DE SOLEDADES, por José Luis Sánchez-Tosal Pérez
Salgo a caminar, lo hago por el tramo que baja de Sequeros a Las Casas, hoy es parte de una ruta, y que siempre fue el camino natural entre ambos pueblos. El día está gris, algo fresco, y como ya es septiembre y la gente se ha retirado a las ciudades, esto hace que el camino esté vacío de senderistas.
Ando despacio, recreándome en el fresco que tanto echamos de menos días atrás, fijándome en todas sus veredas secundarias, que iban a propiedades antes trabajadas y en las que ahora sólo hay abandono y soledad. Las inmensas paredes que lo forman y limitan, sobre los aterrazamientos hechos, nunca dejan de asombrarme. Qué grandes esfuerzos para h aprovechable el terreno montañoso, y qué final más triste la obra de aquellos hombres, visto el total abandono en que hoy se encuentran.

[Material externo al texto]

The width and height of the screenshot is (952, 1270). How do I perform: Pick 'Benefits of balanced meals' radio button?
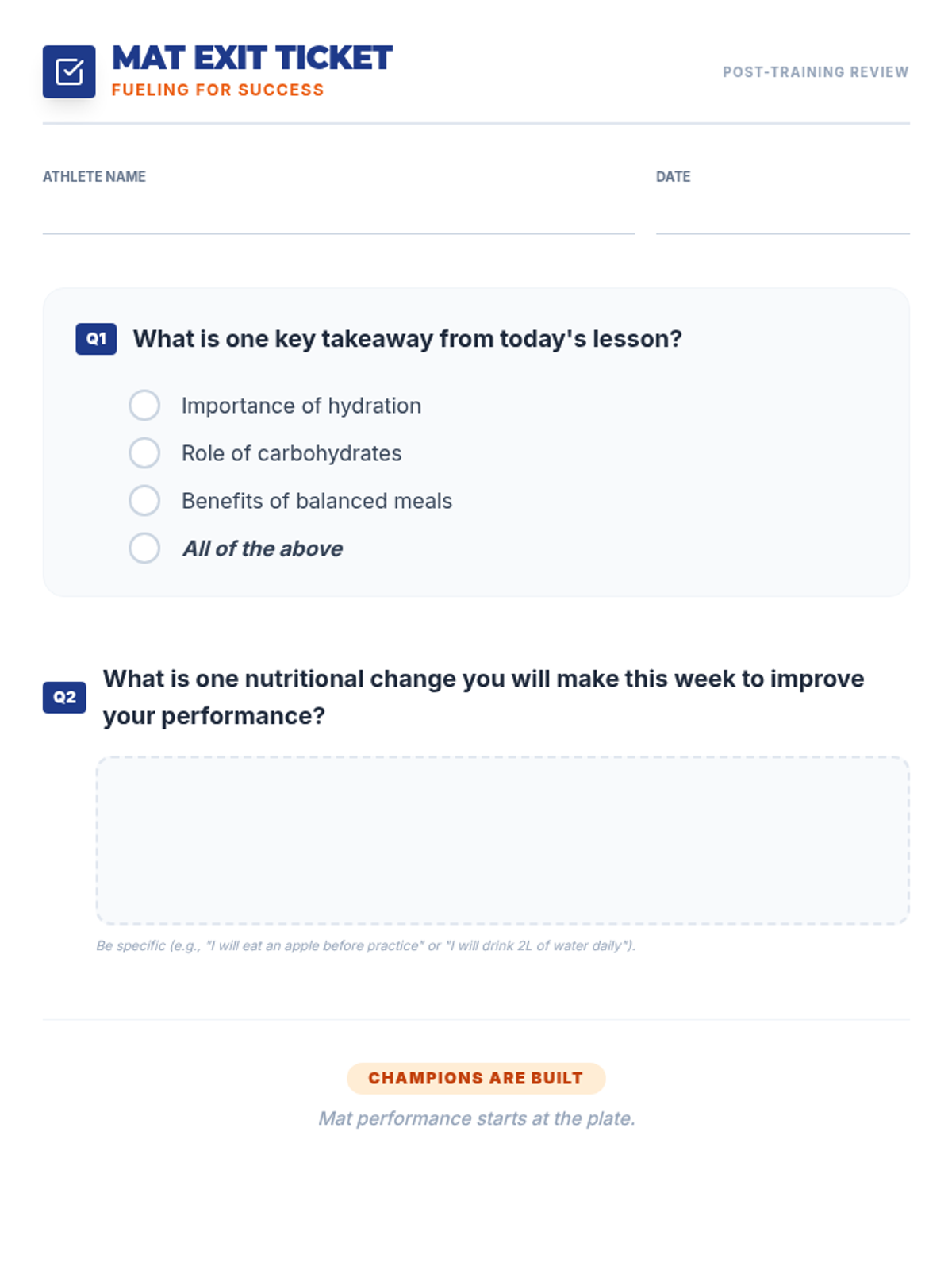[x=144, y=501]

Siempre que camino entre los paredones no puedo menos de pensar que si alguno de ellos levantara hoy la cabeza y viera que todos aquellos esfuerzos han quedado ahora en la nada, no dudo de que su susto podría como poco proporcionarle un infarto.

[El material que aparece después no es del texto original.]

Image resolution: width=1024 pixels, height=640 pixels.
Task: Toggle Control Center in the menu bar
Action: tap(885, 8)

El bosque, está pues, como yo en él, cargado de soledad, y aún así, él nos regala trozos de una belleza imposible de describir, y eso que por todas partes faltan los arroyos cantarines, de los cuales ya no queda más que las piedras desnudas de los cauces por donde transitaban las aguas. Esto aún hace más sólo al bosque y, cómo no, más vulnerable, pues aunque ahora estuvieran los hombres que lo domesticaron, sería también para ellos más difícil el vivir de ellos y por tanto en ellos.

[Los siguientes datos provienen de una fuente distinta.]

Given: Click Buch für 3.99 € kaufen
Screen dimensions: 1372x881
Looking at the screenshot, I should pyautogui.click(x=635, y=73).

Vuelvo a lo que me envuelve, pues aún en medio de la gratificante belleza que contiene en colores y estampas, es la soledad que siento en él y en medio de todo lo que el tiempo se llevó, que es la España agraria desaparecida, ciertamente por su escasa rentabilidad, y la miseria que encaraba así como las fatigas que conllevaban sus labores. Lo que no evita una pena enorme de verlo así, aún roturado por los paredones que poco a poco se desmoronan sin que nada ni nadie le dé ya sentido. No puedo menos de humanizarlo y pensar que soledad más enorme sentirá él también al verse siempre sin nadie que extraiga o cuide lo que él ofrece, abandonado a su suerte, que por otro lado no es mucha, pues la amenaza del fuego es ahora para él mayor que nunca. Qué susto, pues, más grande hay en él.
Continuo caminando despacio empapándome con su belleza, su soledad, y sintiéndola en mí, la mía propia y la suya imaginada, como si fuera real, mientras pienso: “ciertamente no era vida fácil la del agricultor de montaña, pero a quiénes les fue peor ¿a aquellos hombres esforzados en medio de esta bella soledad, o a los actuales acosados en las ciudades por el paro, la carestía alimentaria y de vivienda, envuelto todo ello en la soledad rodeada por la deshumanización de las grandes ciudades?”, y todo en medio de la fealdad de los barrios periféricos, donde además allí nada es comestible.
Creo que si me viera en situación extrema de malvivir, me da que elegiría la soledad tan cierta como natural y bella de estos bosque serranos de los que todo el mundo ha huido.